[Exercise details]: Go through the data line by line from the top, retyping each exactly, and end with the line that contains "merchantaccount (502, 91)".

══════════

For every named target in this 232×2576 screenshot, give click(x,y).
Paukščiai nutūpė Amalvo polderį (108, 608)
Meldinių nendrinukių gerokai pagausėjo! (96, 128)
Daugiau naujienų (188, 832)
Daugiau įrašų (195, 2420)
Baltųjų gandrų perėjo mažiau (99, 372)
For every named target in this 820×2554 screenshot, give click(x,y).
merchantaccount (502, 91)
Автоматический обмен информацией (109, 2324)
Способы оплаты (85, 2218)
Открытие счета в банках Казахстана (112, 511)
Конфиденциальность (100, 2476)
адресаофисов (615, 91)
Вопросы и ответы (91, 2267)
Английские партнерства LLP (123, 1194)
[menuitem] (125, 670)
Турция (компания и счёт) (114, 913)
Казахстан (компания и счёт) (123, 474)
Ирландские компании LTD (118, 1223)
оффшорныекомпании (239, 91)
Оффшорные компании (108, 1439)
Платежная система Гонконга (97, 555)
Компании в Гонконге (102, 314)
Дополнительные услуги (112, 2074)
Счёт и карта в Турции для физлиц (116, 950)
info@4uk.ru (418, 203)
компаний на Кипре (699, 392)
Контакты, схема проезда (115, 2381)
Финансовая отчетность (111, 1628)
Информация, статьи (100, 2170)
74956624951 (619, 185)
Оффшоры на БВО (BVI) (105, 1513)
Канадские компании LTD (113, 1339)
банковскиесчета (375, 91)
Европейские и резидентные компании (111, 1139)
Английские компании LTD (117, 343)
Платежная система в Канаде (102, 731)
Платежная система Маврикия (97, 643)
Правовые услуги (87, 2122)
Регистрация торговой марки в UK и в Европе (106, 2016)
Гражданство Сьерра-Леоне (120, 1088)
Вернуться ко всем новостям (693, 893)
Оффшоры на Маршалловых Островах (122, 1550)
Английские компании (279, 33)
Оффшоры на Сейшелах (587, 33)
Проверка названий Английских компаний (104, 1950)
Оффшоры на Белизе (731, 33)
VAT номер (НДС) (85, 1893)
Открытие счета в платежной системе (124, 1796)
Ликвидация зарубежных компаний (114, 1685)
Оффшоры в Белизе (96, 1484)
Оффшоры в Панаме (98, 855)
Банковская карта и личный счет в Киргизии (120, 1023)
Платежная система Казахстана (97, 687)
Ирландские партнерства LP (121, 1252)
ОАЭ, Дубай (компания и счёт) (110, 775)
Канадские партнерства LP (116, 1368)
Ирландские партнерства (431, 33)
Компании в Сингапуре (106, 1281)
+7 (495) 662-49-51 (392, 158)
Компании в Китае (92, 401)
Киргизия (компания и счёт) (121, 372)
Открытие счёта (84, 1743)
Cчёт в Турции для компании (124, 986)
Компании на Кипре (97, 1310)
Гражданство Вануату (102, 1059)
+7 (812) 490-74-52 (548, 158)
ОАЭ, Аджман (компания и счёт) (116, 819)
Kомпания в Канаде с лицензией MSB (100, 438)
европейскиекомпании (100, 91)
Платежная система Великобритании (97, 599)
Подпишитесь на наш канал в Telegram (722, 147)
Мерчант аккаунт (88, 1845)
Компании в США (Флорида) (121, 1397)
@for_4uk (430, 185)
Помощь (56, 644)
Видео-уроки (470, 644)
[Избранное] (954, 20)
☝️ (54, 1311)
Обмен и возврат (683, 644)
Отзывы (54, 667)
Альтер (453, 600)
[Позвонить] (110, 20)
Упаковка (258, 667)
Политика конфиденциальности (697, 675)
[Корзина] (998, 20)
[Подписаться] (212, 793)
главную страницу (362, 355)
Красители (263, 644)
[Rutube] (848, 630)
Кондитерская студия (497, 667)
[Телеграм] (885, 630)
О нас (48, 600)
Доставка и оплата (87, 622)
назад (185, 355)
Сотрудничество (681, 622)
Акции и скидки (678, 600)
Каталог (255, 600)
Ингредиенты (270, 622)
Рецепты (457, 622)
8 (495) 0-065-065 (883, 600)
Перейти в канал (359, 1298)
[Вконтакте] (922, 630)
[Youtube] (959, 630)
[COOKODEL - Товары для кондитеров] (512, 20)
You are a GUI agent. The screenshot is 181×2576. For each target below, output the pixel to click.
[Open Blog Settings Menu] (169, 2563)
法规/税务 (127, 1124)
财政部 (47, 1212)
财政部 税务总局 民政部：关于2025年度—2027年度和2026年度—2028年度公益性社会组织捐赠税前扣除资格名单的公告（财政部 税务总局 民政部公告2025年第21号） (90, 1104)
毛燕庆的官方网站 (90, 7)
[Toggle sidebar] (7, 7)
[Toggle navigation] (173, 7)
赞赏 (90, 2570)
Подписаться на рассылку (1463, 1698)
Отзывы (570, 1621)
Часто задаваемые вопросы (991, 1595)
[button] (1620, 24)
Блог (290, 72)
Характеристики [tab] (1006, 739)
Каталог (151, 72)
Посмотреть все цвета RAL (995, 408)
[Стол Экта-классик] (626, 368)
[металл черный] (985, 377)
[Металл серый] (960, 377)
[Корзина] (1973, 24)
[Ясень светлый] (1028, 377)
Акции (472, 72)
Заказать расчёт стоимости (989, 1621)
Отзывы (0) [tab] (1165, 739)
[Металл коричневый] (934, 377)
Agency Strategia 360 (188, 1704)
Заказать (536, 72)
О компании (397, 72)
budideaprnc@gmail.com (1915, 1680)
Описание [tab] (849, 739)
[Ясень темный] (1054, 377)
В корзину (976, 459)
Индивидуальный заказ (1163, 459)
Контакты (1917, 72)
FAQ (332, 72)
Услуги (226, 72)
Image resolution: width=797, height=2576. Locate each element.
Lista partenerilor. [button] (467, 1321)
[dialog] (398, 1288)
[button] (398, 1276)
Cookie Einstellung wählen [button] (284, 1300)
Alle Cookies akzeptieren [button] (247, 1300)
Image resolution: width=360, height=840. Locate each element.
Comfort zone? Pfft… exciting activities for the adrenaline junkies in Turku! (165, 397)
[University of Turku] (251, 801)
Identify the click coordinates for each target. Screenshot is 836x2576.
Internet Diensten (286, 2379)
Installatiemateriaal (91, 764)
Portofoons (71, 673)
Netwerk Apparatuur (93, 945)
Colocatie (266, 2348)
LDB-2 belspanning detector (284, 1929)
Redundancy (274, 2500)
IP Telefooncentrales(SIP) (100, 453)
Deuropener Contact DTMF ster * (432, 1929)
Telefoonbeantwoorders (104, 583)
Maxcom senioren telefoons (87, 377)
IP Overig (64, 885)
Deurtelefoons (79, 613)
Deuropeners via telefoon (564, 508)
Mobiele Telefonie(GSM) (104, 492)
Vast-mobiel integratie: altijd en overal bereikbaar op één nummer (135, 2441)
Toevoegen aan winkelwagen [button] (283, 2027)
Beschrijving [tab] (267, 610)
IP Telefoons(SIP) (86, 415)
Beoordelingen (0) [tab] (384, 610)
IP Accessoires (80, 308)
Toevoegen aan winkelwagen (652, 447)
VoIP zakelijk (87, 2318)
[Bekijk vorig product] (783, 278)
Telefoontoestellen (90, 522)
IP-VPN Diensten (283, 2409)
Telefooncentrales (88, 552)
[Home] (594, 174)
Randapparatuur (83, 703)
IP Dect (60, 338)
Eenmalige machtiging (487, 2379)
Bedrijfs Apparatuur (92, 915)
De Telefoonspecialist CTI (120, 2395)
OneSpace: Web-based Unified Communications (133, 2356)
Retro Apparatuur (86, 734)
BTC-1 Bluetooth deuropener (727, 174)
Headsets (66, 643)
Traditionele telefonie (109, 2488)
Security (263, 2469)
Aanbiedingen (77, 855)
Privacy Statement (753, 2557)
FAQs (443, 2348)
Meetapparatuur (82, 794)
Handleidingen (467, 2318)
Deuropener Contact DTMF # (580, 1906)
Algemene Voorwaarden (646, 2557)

══════════

[Result of the exercise]:
For every named target in this 232×2576 screenshot, give click(x,y).
Paukščiai nutūpė Amalvo polderį (108, 608)
Meldinių nendrinukių gerokai pagausėjo! (96, 128)
Daugiau naujienų (188, 832)
Daugiau įrašų (195, 2420)
Baltųjų gandrų perėjo mažiau (99, 372)
For every named target in this 820×2554 screenshot, give click(x,y).
merchantaccount (502, 91)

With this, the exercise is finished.